Для писателя, претендующего на правдивое воспроизведение быта и типов деревни – не больше, самое удобное было бы поставить здесь точку. (Таких описательных, в «реальном духе», рассказов о деревенских стариках и старухах читано нами в последние годы немало). Но у Солженицына только тут все, собственно, и начинается, и после неторопливо описанного быта «иззаботившейся» Матрены ее успокоение и веселость – как пауза в музыкальном сочинении, позволяющая слушателю перевести дух и сосредоточиться, прежде чем зазвучит, круто взмывая ввысь, новая тема.

Узнанная нами сначала в нынешнем обыденном ее быту, Матрена полнее открывается в своем прошлом. Трудно сразу вообразить ее молодой, красивой, сильной крестьянкой из той породы русских женщин, воспетых поэтом, что «коня на скаку остановит, в горящую избу войдет». (Может быть, эта ассоциация случайна? Но ведь молодая Матрена именно так и поступает – останавливает за узду лошадь с несущимися в озеро санями; потом эту подробность еще раз напомнит автор, когда Матрена кинется пособлять мужикам на переезде – и погибнет.)

Рассказ о прошлом Матрены не просто правдив и реален, как и следует ждать от серьезного повествования, но исполнен тонкой и щемящей поэзии. Только художнику дано так оглянуться на всю жизнь человека, на изжитые годы, что будто в ясновидении выплывает перед Игнатичем из полумрака комнаты молодое, розовое лицо Матрены – «освобожденное от морщин, от будничного небрежного наряда – испуганное, девичье, перед страшным выбором». И обветшавший, серый от старости дом видится таким, каким он был когда-то: только отстроенным, со смолистым запахом свежеструганых бревен.

Отзвенит поразительное присловье: «И шли года, как плыла вода…» – и вся жизнь Матрены в этом доме, все сорок лет, прожитые под его крышей, в одно мгновение пробегут в нашем сознании.
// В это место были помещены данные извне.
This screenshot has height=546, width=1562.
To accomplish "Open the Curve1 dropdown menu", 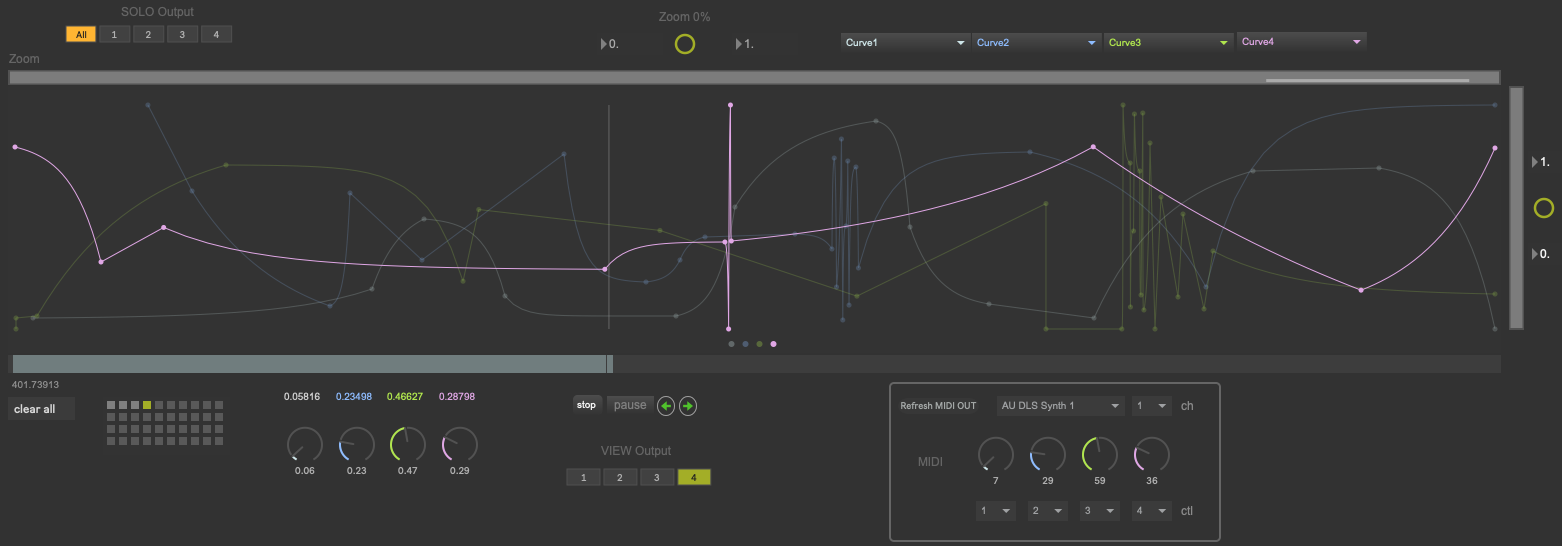I will [905, 42].
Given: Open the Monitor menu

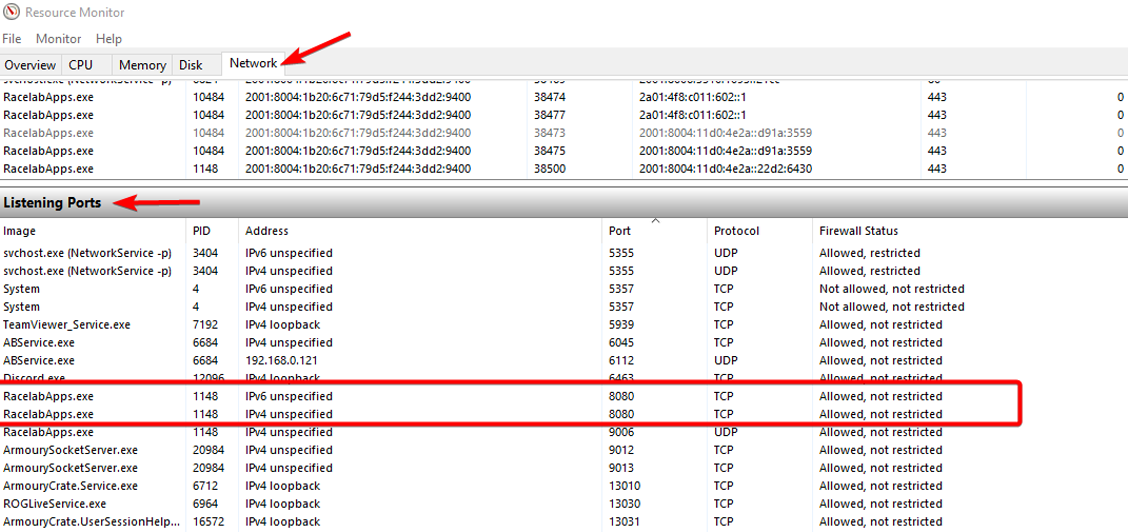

И чего только не выпало ей пережить, с какой бедой не спознаться: и одна война, и известие о смерти жениха, и семейная драма, когда известие это оказалось ложным, а она успела выйти замуж за другого, и нужда, и гибель детей, умиравших во младенчестве; и другая война, с которой муж ее не вернулся, и вдовьи слезы, и одиночество… Пережить все это – и остаться человеком бескорыстным, отзывчивым, не проклявшим все на свете в минуту отчаяния, не озлобившимся на людей и на судьбу, – какие были потребны на это душевные силы!

Едва коснувшись прошлого Матрены, мы вступаем в мир поэтических предчувствий, предзнания того, что случится, – мир странный и опровергаемый с точки зрения логического рассудка, но неотразимо убедительный у художника. Это и угроза Фаддея отомстить не дождавшейся его Матрене, угроза, сорок лет пролежавшая в углу, как старый тесак, – и вдруг ударившая. Это и одушевленный, почти языческий мир дома, где на полу в горнице сбежалась и застыла в тревожном ожидании «безмолвная, но живая толпа» фикусов, а животные – кошка, мыши, снующие за обоями, – заранее чуют беду, как это бывало в древнерусской поэзии. И недаром в самую ночь несчастья «мышами овладело какое-то безумие…». Недаром и сама Матрена так боится поезда и суеверно пугается, когда пропадает у нее на водосвятии котелок – не из истовой веры, а будто видит в этом дурной знак, угадывает свою судьбу. Что толку в этом народном суеверии? Согласен, что в нем толку! Но случилось так, что сослужило оно у автора службу самой чистой и реальной поэзии.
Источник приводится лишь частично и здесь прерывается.